### EXTRACTED DATA ###
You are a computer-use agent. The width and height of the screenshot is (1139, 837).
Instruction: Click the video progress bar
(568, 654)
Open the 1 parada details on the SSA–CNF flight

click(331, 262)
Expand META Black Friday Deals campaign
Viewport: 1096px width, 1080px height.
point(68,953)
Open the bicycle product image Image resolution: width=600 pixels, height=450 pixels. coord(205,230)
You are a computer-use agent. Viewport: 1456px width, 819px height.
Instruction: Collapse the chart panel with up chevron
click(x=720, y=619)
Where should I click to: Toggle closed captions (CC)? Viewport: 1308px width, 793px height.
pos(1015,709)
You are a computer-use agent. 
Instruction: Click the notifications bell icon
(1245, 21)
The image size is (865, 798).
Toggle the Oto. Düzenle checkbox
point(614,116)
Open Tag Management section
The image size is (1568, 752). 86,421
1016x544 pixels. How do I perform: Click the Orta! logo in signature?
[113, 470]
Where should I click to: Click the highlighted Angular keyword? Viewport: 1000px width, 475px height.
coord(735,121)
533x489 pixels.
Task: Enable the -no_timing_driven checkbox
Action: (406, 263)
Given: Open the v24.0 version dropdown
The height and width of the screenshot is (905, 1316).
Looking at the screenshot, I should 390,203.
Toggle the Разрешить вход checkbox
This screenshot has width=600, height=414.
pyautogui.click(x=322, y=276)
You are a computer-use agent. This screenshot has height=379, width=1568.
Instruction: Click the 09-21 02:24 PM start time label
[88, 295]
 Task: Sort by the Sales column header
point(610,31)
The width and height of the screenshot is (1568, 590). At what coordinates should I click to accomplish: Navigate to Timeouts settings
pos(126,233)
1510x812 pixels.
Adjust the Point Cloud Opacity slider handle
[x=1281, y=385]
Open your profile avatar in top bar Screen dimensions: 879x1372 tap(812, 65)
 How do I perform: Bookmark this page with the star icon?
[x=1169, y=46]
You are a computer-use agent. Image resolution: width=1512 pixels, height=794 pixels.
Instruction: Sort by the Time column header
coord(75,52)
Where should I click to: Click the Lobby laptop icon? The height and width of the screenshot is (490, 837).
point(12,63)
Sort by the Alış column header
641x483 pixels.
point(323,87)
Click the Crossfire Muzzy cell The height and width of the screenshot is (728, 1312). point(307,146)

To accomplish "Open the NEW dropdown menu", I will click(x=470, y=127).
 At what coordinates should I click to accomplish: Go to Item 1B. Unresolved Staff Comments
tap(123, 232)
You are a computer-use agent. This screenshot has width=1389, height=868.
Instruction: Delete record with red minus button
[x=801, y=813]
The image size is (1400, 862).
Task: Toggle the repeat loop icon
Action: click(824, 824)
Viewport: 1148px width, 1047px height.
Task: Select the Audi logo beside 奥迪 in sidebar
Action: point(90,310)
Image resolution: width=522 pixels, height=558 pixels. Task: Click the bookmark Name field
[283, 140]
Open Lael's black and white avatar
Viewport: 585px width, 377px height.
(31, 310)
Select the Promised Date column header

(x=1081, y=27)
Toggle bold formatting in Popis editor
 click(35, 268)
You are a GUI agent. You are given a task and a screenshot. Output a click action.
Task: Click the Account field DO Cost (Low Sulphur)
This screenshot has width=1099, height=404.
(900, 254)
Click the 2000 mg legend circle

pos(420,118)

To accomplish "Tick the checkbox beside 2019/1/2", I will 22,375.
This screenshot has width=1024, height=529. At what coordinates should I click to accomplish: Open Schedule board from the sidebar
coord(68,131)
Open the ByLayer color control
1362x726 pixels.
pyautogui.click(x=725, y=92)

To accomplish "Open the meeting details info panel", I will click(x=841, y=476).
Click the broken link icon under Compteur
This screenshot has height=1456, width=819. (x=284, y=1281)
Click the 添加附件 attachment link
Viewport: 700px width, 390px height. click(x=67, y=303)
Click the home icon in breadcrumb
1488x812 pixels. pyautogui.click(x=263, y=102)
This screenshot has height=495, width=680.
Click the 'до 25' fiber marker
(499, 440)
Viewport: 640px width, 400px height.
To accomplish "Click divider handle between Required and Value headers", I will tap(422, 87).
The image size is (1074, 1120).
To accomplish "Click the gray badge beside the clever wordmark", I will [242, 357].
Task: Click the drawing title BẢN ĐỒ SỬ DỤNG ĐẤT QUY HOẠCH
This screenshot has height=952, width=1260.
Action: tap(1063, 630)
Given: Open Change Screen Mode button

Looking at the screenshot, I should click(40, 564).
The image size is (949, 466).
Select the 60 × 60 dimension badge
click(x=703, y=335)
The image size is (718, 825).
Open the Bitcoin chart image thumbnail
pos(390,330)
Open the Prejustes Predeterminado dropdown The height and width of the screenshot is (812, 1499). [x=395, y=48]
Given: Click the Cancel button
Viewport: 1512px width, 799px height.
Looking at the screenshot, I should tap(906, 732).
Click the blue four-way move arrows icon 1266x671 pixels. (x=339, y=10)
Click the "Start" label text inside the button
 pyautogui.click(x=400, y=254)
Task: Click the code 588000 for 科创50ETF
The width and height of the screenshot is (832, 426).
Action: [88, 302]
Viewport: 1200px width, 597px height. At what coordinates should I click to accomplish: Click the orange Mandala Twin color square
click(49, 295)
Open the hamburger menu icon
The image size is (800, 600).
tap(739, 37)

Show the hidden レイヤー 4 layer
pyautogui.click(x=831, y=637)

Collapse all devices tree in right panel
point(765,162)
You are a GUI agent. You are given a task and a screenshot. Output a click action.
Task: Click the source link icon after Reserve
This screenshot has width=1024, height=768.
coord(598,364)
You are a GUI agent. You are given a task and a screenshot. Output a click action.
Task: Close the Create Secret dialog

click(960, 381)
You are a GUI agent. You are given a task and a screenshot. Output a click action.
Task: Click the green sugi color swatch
###
CHALLENGE
Retype every line of the items above without changing anything.

EXPECTED ANSWER
You are a computer-use agent. The width and height of the screenshot is (1139, 837).
Instruction: Click the video progress bar
(568, 654)
Open the 1 parada details on the SSA–CNF flight

click(331, 262)
Expand META Black Friday Deals campaign
Viewport: 1096px width, 1080px height.
point(68,953)
Open the bicycle product image Image resolution: width=600 pixels, height=450 pixels. coord(205,230)
You are a computer-use agent. Viewport: 1456px width, 819px height.
Instruction: Collapse the chart panel with up chevron
click(x=720, y=619)
Where should I click to: Toggle closed captions (CC)? Viewport: 1308px width, 793px height.
pos(1015,709)
You are a computer-use agent. 
Instruction: Click the notifications bell icon
(1245, 21)
The image size is (865, 798).
Toggle the Oto. Düzenle checkbox
point(614,116)
Open Tag Management section
The image size is (1568, 752). 86,421
1016x544 pixels. How do I perform: Click the Orta! logo in signature?
[113, 470]
Where should I click to: Click the highlighted Angular keyword? Viewport: 1000px width, 475px height.
coord(735,121)
533x489 pixels.
Task: Enable the -no_timing_driven checkbox
Action: (406, 263)
Given: Open the v24.0 version dropdown
The height and width of the screenshot is (905, 1316).
Looking at the screenshot, I should 390,203.
Toggle the Разрешить вход checkbox
This screenshot has width=600, height=414.
pyautogui.click(x=322, y=276)
You are a computer-use agent. This screenshot has height=379, width=1568.
Instruction: Click the 09-21 02:24 PM start time label
[88, 295]
 Task: Sort by the Sales column header
point(610,31)
The width and height of the screenshot is (1568, 590). At what coordinates should I click to accomplish: Navigate to Timeouts settings
pos(126,233)
1510x812 pixels.
Adjust the Point Cloud Opacity slider handle
[x=1281, y=385]
Open your profile avatar in top bar Screen dimensions: 879x1372 tap(812, 65)
 How do I perform: Bookmark this page with the star icon?
[x=1169, y=46]
You are a computer-use agent. Image resolution: width=1512 pixels, height=794 pixels.
Instruction: Sort by the Time column header
coord(75,52)
Where should I click to: Click the Lobby laptop icon? The height and width of the screenshot is (490, 837).
point(12,63)
Sort by the Alış column header
641x483 pixels.
point(323,87)
Click the Crossfire Muzzy cell The height and width of the screenshot is (728, 1312). point(307,146)

To accomplish "Open the NEW dropdown menu", I will click(x=470, y=127).
 At what coordinates should I click to accomplish: Go to Item 1B. Unresolved Staff Comments
tap(123, 232)
You are a computer-use agent. This screenshot has width=1389, height=868.
Instruction: Delete record with red minus button
[x=801, y=813]
The image size is (1400, 862).
Task: Toggle the repeat loop icon
Action: click(824, 824)
Viewport: 1148px width, 1047px height.
Task: Select the Audi logo beside 奥迪 in sidebar
Action: point(90,310)
Image resolution: width=522 pixels, height=558 pixels. Task: Click the bookmark Name field
[283, 140]
Open Lael's black and white avatar
Viewport: 585px width, 377px height.
(31, 310)
Select the Promised Date column header

(x=1081, y=27)
Toggle bold formatting in Popis editor
 click(35, 268)
You are a GUI agent. You are given a task and a screenshot. Output a click action.
Task: Click the Account field DO Cost (Low Sulphur)
This screenshot has width=1099, height=404.
(900, 254)
Click the 2000 mg legend circle

pos(420,118)

To accomplish "Tick the checkbox beside 2019/1/2", I will 22,375.
This screenshot has width=1024, height=529. At what coordinates should I click to accomplish: Open Schedule board from the sidebar
coord(68,131)
Open the ByLayer color control
1362x726 pixels.
pyautogui.click(x=725, y=92)

To accomplish "Open the meeting details info panel", I will click(x=841, y=476).
Click the broken link icon under Compteur
This screenshot has height=1456, width=819. (x=284, y=1281)
Click the 添加附件 attachment link
Viewport: 700px width, 390px height. click(x=67, y=303)
Click the home icon in breadcrumb
1488x812 pixels. pyautogui.click(x=263, y=102)
This screenshot has height=495, width=680.
Click the 'до 25' fiber marker
(499, 440)
Viewport: 640px width, 400px height.
To accomplish "Click divider handle between Required and Value headers", I will tap(422, 87).
The image size is (1074, 1120).
To accomplish "Click the gray badge beside the clever wordmark", I will [242, 357].
Task: Click the drawing title BẢN ĐỒ SỬ DỤNG ĐẤT QUY HOẠCH
This screenshot has height=952, width=1260.
Action: tap(1063, 630)
Given: Open Change Screen Mode button

Looking at the screenshot, I should click(40, 564).
The image size is (949, 466).
Select the 60 × 60 dimension badge
click(x=703, y=335)
The image size is (718, 825).
Open the Bitcoin chart image thumbnail
pos(390,330)
Open the Prejustes Predeterminado dropdown The height and width of the screenshot is (812, 1499). [x=395, y=48]
Given: Click the Cancel button
Viewport: 1512px width, 799px height.
Looking at the screenshot, I should tap(906, 732).
Click the blue four-way move arrows icon 1266x671 pixels. (x=339, y=10)
Click the "Start" label text inside the button
 pyautogui.click(x=400, y=254)
Task: Click the code 588000 for 科创50ETF
The width and height of the screenshot is (832, 426).
Action: [88, 302]
Viewport: 1200px width, 597px height. At what coordinates should I click to accomplish: Click the orange Mandala Twin color square
click(49, 295)
Open the hamburger menu icon
The image size is (800, 600).
tap(739, 37)

Show the hidden レイヤー 4 layer
pyautogui.click(x=831, y=637)

Collapse all devices tree in right panel
point(765,162)
You are a GUI agent. You are given a task and a screenshot. Output a click action.
Task: Click the source link icon after Reserve
This screenshot has width=1024, height=768.
coord(598,364)
You are a GUI agent. You are given a task and a screenshot. Output a click action.
Task: Close the Create Secret dialog

click(960, 381)
You are a GUI agent. You are given a task and a screenshot. Output a click action.
Task: Click the green sugi color swatch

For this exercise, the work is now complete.